THE TEMPERATURE-PRESSURE-INHIBITOR RELATIONS OF BACTERIAL LUMINESCENCE IN VITRO

Abstract
Intensity of luminescence in cell-free extracts of Achromobacter fischeri with the addition of reduced diphosphopyridine nucleotide (DPN), flavin monoucleotide, and decaldehyde is reversibly affected by hydrostatic pressure, and the changes due to pressure are influenced by temperature both in the same manner and to very nearly the same extent as in the living bacterial cells steady-state levels are lowered by pressure at temperatures below the normal optimum, are only slightly affected at the optimum, and are raised by pressure at temperatures above the optimum.
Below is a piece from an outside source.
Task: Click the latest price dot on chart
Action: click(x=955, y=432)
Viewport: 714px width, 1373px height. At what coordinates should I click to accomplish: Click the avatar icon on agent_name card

The influence of pressure and temperature on the inhibition of luminescence by given concentrations of sulfanilamide and alcohol, respectively, is likewise similar in the extracts and cells, in that the sulfanilamide inhibition is scarcely affected by pressure but decreases with rise in temperature, whereas the alcohol inhibition is decreased by pressure and is increased by a rise in temperature. Diminution in luminescence intensity at temperatures above the normal optimum is reversible on cooling after brief exposures to the high temperatures, and it is partially reversed by pressure, as it is in cells. Evidence is presented that the luminescent oxidation of flavin mononucleotide by the extracted system, in the presence of decaldehyde, proceeds with a small volume decrease of activation, whereas the reduction of flavin mononucleotide by DPN in this system proceeds with a large volume increase of activation. In the absence of decaldehyde, the intensity of luminescence is much less, and the effects of pressure on the intensity of luminescence are greatly reduced.